Research: H-P-A axis dysfunction in chronic fatigue sydrome, Nat Rev Endocrin, 27 September 2011ol

October 3, 2011

From Nature Reviews Endocrinology, 27 September 2011. E-published ahead of print.

Hypothalamic-pituitary-adrenal axis dysfunction in chronic fatigue syndrome.

Papadopoulos AS, Cleare AJ.
Department of Psychological Medicine, Institute of Psychiatry, Box P074, 103 Denmark Hill, London SE5 8AZ, UK.

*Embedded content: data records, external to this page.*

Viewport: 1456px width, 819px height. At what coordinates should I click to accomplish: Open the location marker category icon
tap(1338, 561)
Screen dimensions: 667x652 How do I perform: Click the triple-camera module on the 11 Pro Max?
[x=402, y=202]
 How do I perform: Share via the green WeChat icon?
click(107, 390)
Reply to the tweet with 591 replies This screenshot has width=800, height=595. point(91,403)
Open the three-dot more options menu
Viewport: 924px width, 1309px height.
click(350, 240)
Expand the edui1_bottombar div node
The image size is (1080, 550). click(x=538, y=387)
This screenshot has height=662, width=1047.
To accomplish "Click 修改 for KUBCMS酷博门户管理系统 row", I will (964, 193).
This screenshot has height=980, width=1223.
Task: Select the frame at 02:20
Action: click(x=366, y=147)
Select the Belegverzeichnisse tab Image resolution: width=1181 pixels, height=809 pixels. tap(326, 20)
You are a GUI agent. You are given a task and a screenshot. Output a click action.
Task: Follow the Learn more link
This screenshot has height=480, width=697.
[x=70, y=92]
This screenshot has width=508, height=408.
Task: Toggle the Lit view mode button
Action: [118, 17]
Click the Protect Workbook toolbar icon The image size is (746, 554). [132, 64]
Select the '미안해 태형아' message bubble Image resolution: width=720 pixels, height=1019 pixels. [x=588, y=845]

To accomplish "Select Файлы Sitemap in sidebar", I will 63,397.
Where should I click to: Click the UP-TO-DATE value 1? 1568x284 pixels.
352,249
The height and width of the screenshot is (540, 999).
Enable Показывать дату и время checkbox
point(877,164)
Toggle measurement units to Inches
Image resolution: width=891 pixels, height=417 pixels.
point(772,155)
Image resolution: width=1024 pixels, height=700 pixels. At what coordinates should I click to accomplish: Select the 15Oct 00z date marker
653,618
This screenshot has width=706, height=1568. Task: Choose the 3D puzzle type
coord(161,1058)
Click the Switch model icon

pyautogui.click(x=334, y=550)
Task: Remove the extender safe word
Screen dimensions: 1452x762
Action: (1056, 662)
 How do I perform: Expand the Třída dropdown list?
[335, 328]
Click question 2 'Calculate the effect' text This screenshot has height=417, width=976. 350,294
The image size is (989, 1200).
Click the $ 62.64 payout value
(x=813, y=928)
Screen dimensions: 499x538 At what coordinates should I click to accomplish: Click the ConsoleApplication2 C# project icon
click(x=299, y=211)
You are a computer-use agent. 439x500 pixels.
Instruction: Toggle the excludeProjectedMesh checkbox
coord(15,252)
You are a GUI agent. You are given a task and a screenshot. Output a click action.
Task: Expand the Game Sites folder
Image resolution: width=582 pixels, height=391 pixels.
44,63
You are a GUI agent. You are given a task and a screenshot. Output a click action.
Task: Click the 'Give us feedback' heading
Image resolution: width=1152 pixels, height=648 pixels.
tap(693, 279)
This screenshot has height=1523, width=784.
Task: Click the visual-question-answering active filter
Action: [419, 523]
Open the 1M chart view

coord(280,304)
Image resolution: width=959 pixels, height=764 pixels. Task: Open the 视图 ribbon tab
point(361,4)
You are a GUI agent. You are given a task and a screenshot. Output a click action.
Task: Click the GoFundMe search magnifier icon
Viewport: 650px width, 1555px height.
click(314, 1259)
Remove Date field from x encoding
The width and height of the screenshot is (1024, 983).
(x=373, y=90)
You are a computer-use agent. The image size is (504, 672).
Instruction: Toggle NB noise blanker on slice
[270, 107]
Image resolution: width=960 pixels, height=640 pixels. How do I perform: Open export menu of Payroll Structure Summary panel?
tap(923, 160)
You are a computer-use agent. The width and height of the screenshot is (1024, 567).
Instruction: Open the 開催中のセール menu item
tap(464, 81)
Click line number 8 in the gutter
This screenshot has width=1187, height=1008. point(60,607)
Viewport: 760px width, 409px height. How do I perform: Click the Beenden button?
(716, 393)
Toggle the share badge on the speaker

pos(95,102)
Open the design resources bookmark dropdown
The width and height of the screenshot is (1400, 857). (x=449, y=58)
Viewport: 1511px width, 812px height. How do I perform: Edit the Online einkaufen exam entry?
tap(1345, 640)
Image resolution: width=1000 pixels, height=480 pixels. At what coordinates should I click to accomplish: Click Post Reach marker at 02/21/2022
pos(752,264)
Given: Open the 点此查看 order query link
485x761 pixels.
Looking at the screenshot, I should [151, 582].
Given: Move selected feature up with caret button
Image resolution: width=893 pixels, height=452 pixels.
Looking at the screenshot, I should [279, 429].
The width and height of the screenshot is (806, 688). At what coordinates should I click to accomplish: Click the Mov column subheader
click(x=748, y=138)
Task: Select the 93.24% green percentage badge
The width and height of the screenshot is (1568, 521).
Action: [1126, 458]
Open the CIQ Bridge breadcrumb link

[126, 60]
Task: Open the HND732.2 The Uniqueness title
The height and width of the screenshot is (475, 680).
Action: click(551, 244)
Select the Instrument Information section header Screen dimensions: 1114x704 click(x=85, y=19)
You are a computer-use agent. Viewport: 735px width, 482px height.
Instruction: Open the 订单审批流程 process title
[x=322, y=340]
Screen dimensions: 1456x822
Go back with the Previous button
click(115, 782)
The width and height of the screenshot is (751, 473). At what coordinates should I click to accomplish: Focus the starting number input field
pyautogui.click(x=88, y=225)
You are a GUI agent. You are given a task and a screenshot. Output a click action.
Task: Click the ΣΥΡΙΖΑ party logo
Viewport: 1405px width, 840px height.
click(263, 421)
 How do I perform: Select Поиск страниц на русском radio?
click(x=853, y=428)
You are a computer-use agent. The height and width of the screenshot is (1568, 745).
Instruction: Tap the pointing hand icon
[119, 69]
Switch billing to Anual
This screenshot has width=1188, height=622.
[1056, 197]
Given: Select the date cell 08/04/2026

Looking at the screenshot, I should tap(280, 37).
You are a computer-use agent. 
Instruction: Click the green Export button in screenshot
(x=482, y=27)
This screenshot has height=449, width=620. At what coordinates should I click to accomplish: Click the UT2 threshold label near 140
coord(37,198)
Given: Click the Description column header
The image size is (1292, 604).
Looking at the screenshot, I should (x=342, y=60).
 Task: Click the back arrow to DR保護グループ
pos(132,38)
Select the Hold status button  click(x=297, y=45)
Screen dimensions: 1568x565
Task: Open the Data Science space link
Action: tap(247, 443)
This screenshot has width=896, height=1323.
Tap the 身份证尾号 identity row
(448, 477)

The weight of current evidence supports the presence of the following factors related to hypothalamic-pituitary-adrenal (HPA) axis dysfunction in patients with chronic fatigue syndrome (CFS): mild hypocortisolism; attenuated diurnal variation of cortisol; enhanced negative feedback to the HPA axis; and blunted HPA axis responsiveness. Furthermore, HPA axis changes seem clinically relevant, as they are associated with worse symptoms and/or disability and with poorer outcomes to standard treatments for CFS. Regarding etiology, women with CFS are more likely to have reduced cortisol levels. Studies published in the past 8 years provide further support for a multifactorial model in which several factors interact to moderate HPA axis changes. In particular, low activity levels, depression and early-life stress appear to reduce cortisol levels, whereas the use of psychotropic medication can increase cortisol. Addressing these factors – for example, with cognitive behavioral therapy – can increase cortisol levels and is probably the first-line approach for correcting HPA axis dysfunction at present, as steroid replacement is not recommended. Given what is now a fairly consistent pattern of findings for the type of HPA axis changes found in CFS, we recommend that future work focuses on improving our understanding of the cause and relevance of these observed changes.

PMID: 21946893 [PubMed – as supplied by publisher]

1 thought on “Research: H-P-A axis dysfunction in chronic fatigue sydrome, Nat Rev Endocrin, 27 September 2011ol”

  1. Here we go again. The best treatment for ME/CFS is exercise and cognitive behaviour therapy and a perpetuation of the myth that low activity levels and a propensity toward depression is the cause. So all that walking, swimming and cycling I did when I was well was a waste of time, was it?